Le document avertit qu’un processus de sortie britannique long et chaotique pourrait avoir un impact “crucial” pour renforcer les mouvements eurosceptiques dans ces cinq pays.


On comprend mieux pourquoi les principaux responsables de l’UE ont exhorté le Royaume-Uni à mettre en oeuvre immédiatement l’article 50 pour faire une sortie rapide. Mais ils sont assez coincés : un processus long et chaotique apparaîtrait en effet comme une oppression supplémentaire de l’UE ; mais un processus rapide et facile renforcerait l’idée que la sortie est possible sans fin du monde.


Le document, intitulé “Groupe de travail Brexit” a été développé par le ministère allemand des Finances pour ce qu’il décrit être une “difficile procédure de divorce”.

Le document dit viser à offrir au Royaume-Uni des “négociations de sortie constructives” qui pourraient se conclure par le pays devenant un “pays partenaire associé” de l’UE.

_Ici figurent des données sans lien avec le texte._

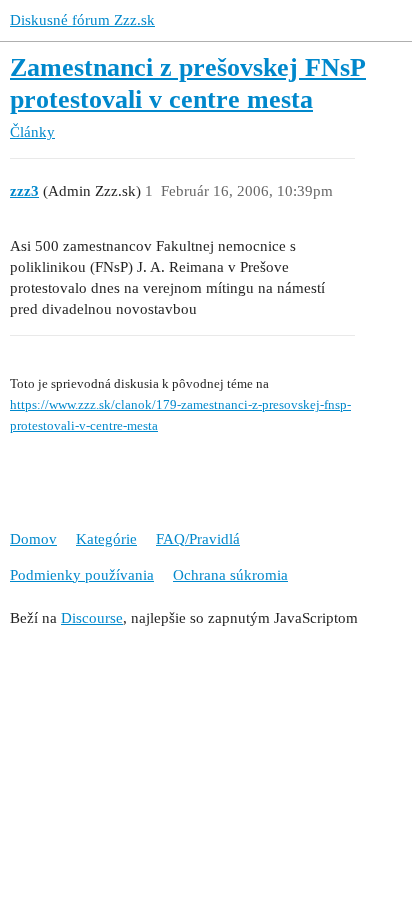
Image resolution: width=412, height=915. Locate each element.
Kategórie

Le processus de sortie – gouverné par l’article 50 du traité de Lisbonne – autorise un processus de retrait de deux ans. “Cela crée le temps et la base pour les négociations”, indique le document, ajoutant que si nécessaire la période pourrait être prolongée.

Le document ajoute qu’il ne faut pas accorder au Royaume-Uni d’importants avantages – en particulier qu’il ne doit pas y avoir “d’accès automatique au marché unique de l’UE”, parce que “autrement d’autres États de l’UE suivront la trace du Royaume-Uni”.

Ce danger est mis en lumière par le fait qu’il y a des “tendances à l’imitation” dans d’autres pays de l’UE, indique le journal, listant spécifiquement la France, l’Autriche, la Finlande, les Pays-Bas et la Hongrie.

Die Welt indique dans son commentaire que le minstre allemand des Finances cherche de ce fait à “marcher sur une ligne intermédiaire sur la question fondamentale de si oui ou non l’UE devrait faire un exemple du Royaume-Uni pour empêcher d’autres pays de la quitter, ou si elle devrait essayer de lier l’île plus près de l’UE et de limiter les dégâts économiques avec l’espoir de convaincre plus tard la Grande-Bretagne de l’idée d’un Europe unie”.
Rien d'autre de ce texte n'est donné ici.